A final explanation is that of discomfort. Some horses either as a result of natural lameness, lameness from poor conditioning/use of gadgets or rolkur will be sore and so may wring their tails because it just plain hurts. This is usually accompanied by a sour expression, pinned ears and other disobedience (unless it's been beaten out of them). 
So yeah, it depends on the horse, the situation and the level of competition. If I saw a training/first level horse with their tail wringing I would assume that the horse is in discomfort. Where as a horse like Matine is just working well and hard.


----------



## claireauriga (Jun 24, 2008)

I was thinking of Matinee as well. Lots of people have examined her performance and these are the main discussion points they've brought up:

- overall, she looks relaxed and as if she's working well.
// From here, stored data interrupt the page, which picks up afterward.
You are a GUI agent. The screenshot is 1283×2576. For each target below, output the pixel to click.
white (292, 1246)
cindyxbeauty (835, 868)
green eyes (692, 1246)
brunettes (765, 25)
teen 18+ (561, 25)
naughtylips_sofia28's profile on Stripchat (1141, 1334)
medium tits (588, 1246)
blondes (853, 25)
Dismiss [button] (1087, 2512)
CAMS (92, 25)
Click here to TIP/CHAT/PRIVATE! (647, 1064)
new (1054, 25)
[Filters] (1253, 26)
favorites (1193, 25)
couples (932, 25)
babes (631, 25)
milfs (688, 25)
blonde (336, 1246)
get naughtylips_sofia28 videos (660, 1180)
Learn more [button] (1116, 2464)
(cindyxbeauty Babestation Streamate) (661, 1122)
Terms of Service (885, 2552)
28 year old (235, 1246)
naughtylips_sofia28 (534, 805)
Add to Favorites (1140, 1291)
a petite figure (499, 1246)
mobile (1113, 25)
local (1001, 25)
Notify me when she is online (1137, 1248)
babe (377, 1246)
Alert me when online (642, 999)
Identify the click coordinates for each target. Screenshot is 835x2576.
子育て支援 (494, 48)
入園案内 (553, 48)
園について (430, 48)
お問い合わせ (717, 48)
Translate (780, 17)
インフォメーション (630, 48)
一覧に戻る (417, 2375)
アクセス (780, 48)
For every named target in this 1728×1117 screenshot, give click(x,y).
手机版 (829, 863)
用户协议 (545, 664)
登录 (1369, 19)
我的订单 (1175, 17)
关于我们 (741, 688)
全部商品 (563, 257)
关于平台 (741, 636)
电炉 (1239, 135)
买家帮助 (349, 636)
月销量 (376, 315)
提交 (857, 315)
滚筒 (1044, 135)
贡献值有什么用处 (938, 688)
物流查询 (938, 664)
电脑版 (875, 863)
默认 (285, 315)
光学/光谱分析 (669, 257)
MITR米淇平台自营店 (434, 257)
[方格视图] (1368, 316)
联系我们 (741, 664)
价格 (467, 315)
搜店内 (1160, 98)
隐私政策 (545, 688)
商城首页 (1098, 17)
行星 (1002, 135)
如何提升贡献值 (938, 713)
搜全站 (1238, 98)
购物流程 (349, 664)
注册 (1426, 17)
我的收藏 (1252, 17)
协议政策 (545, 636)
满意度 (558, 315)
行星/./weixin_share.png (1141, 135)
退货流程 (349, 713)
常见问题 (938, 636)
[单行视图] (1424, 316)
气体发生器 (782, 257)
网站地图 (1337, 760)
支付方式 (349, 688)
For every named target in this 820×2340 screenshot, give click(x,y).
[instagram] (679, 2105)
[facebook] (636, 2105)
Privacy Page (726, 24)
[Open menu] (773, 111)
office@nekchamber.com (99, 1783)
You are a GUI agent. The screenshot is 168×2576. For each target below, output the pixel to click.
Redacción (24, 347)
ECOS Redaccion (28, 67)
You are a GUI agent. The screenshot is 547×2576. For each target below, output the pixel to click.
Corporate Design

Her ears are alert, not pinned, she doesn't seem distressed, so it's not anger, pain or unwillingness
- she's a developing horse, not a finished one, and hence as she is a little less skilled in the way she uses her muscles movements of the tail like hers may be more common
- tail movements appear linked to collected movements and disappear (aside from general flexibility) in extended work, so it's quite possible it's connected to how she is using her muscles there
- however, others point out that her tail movements seem linked to when Andreas gives an aid with his spur. So, while she may be responding willingly now, the tail movements may be a learned response to poor spur training earlier on


----------



## ponyboy (Jul 24, 2008)

That's interesting. Thanks.


----------



## CessBee (Dec 6, 2008)

Pain or discomfort can be an issue, though not all horses who swish their tails are in pain, as said above.
My mare Cessie, swishes her tail a lot she is NOT in pain it is just her, she does it all the time in the paddock too, her ears are forward and she is willing, she can get a bit sensitive when she is in season, but hey she is mare and shes a little sore from her woman things, any girl who has gone through puberty knows that, that can hurt.
sorry that was slightly off topic lol.


----------